(Data records)

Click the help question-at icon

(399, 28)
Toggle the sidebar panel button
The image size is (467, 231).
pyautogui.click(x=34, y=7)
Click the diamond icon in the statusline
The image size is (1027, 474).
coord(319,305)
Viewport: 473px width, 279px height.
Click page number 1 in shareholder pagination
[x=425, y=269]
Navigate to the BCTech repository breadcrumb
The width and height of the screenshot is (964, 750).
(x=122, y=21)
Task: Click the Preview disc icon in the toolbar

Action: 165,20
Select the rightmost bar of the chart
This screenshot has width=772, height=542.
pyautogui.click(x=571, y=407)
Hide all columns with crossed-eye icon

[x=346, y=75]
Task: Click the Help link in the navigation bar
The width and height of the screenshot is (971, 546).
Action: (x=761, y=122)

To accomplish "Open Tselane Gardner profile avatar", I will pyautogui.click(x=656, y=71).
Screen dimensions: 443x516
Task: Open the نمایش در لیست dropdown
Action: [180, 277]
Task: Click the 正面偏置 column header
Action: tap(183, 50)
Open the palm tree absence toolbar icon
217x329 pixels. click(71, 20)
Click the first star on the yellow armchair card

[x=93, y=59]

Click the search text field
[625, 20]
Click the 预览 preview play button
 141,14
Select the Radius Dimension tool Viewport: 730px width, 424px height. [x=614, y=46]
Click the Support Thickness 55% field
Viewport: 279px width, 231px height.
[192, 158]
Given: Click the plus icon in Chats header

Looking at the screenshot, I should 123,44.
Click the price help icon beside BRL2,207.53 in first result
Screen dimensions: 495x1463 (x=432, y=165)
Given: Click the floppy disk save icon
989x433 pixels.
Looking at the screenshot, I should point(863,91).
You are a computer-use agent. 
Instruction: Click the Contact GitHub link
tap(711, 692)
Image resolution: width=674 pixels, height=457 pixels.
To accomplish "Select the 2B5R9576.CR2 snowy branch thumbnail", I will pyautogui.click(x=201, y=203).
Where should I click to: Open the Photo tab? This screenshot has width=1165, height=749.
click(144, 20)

Aim of the exercise
Reproduce each entry exactly, with nothing missing.

Written solution
Click the help question-at icon

(399, 28)
Toggle the sidebar panel button
The image size is (467, 231).
pyautogui.click(x=34, y=7)
Click the diamond icon in the statusline
The image size is (1027, 474).
coord(319,305)
Viewport: 473px width, 279px height.
Click page number 1 in shareholder pagination
[x=425, y=269]
Navigate to the BCTech repository breadcrumb
The width and height of the screenshot is (964, 750).
(x=122, y=21)
Task: Click the Preview disc icon in the toolbar

Action: 165,20
Select the rightmost bar of the chart
This screenshot has width=772, height=542.
pyautogui.click(x=571, y=407)
Hide all columns with crossed-eye icon

[x=346, y=75]
Task: Click the Help link in the navigation bar
The width and height of the screenshot is (971, 546).
Action: (x=761, y=122)

To accomplish "Open Tselane Gardner profile avatar", I will pyautogui.click(x=656, y=71).
Screen dimensions: 443x516
Task: Open the نمایش در لیست dropdown
Action: [180, 277]
Task: Click the 正面偏置 column header
Action: tap(183, 50)
Open the palm tree absence toolbar icon
217x329 pixels. click(71, 20)
Click the first star on the yellow armchair card

[x=93, y=59]

Click the search text field
[625, 20]
Click the 预览 preview play button
 141,14
Select the Radius Dimension tool Viewport: 730px width, 424px height. [x=614, y=46]
Click the Support Thickness 55% field
Viewport: 279px width, 231px height.
[192, 158]
Given: Click the plus icon in Chats header

Looking at the screenshot, I should 123,44.
Click the price help icon beside BRL2,207.53 in first result
Screen dimensions: 495x1463 (x=432, y=165)
Given: Click the floppy disk save icon
989x433 pixels.
Looking at the screenshot, I should point(863,91).
You are a computer-use agent. 
Instruction: Click the Contact GitHub link
tap(711, 692)
Image resolution: width=674 pixels, height=457 pixels.
To accomplish "Select the 2B5R9576.CR2 snowy branch thumbnail", I will pyautogui.click(x=201, y=203).
Where should I click to: Open the Photo tab? This screenshot has width=1165, height=749.
click(144, 20)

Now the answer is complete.